As a method of removing the phosphor at the top of the partition wall, for example, it is conceivable to perform a polishing process on the top after printing a phosphor paste. However, there is some variation in the height of the partition walls, and furthermore, since there are irregularities on the tops, it is difficult to remove only the phosphor by the polishing process. In addition, it is necessary to form the partition walls higher by the polishing removal height determined according to the height variation and the unevenness of the top.
This is a serious problem because it becomes difficult to uniformly polish the larger the substrate, and it is necessary to set a large removal amount. In addition, there is also a problem that the partitioning of the discharge may be damaged due to the chipping of the partition wall due to the polishing treatment. Further, if polishing dust such as phosphor powder or partition wall material generated by polishing remains in the discharge space, there is a problem that color mixing or black spots may occur. Therefore, the polishing method is impractical and cannot be adopted.

SUMMARY OF THE INVENTION The present invention has been made in view of the above circumstances, and provides a method for forming a phosphor layer capable of suitably removing a phosphor adhered to the top of a partition when manufacturing a PDP. It is in.

[0007]

SUMMARY OF THE INVENTION In order to achieve the above object, the gist of the present invention is to provide a partition wall projecting from one surface of a substrate to define a plurality of discharge spaces. When producing a PDP of a type comprising a plurality of types of phosphor layers coated separately for each discharge space and exciting the phosphor layer with ultraviolet light generated by discharging in the discharge space to emit light. A method of forming the plurality of types of phosphor layers on the side surfaces of the partition walls, comprising: (a) a phosphor paste printing step of sequentially printing a plurality of types of phosphor pastes separately from the top of the partition walls for each of the discharge spaces. And (b) baking the phosphor paste to form the plurality of types of phosphor layers on the side surfaces of the partition walls; and (c) after the baking step, having a sticky surface and Top shape of partition wall Modeled by the by pressing the elastic adhesive layer is deformed its surface on its top portion, a phosphor removal step of removing the phosphor attached to its top, and is meant to include.

[0008]

In this way, in forming the phosphor layer, in the phosphor paste printing step, a plurality of types of phosphor pastes are sequentially applied from the top of the partition walls for each discharge space, and are successively printed. In the firing step, the phosphor paste is fired to form a plurality of types of phosphor layers on the side surfaces of the partition walls. Further, in the phosphor removing step after the firing step, the surface has adhesiveness and By pressing an elastic adhesive layer whose surface is deformed according to the shape of the top against the top, the phosphor adhering to the top is removed.

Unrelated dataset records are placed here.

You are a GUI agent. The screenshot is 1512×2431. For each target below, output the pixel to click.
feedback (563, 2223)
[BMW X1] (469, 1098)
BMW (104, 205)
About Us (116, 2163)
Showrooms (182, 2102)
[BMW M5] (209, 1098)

For this reason, the phosphor paste is also attached to the top by printing from the top of the partition wall, but when baking is performed, the organic components contained in the phosphor paste are removed, so that the phosphor particles are separated from each other. Since the bonding force is reduced, the phosphor adhered to the top is removed from the top by sticking to the surface when the elastic adhesive layer is pressed against the top. At this time, since the elastic adhesive layer has an adhesive surface deformed following the shape of the top, even if unevenness or a height difference occurs at the top of the partition wall, the surface is brought into close contact with the top, so The attached phosphor powder is also suitably adsorbed to the elastic adhesive layer. Therefore, when forming the phosphor layer, the phosphor adhering to the top of the partition can be suitably removed without performing a polishing treatment.

[0009]

In another preferred embodiment of the present invention, (c-2) the step of removing the phosphor is to roll a roller having the elastic adhesive layer on the outer peripheral surface thereof on the top of the partition. In this way, in the phosphor removal step, the roller having the elastic pressure-sensitive adhesive layer provided on the outer peripheral surface is rolled on the top of the partition to remove the phosphor attached to the top. Therefore, the phosphor adhered to the top portion can be easily removed by a simple operation of rotating the roller while pressing it toward the top of the partition wall with an appropriate force and sending the roller in one direction.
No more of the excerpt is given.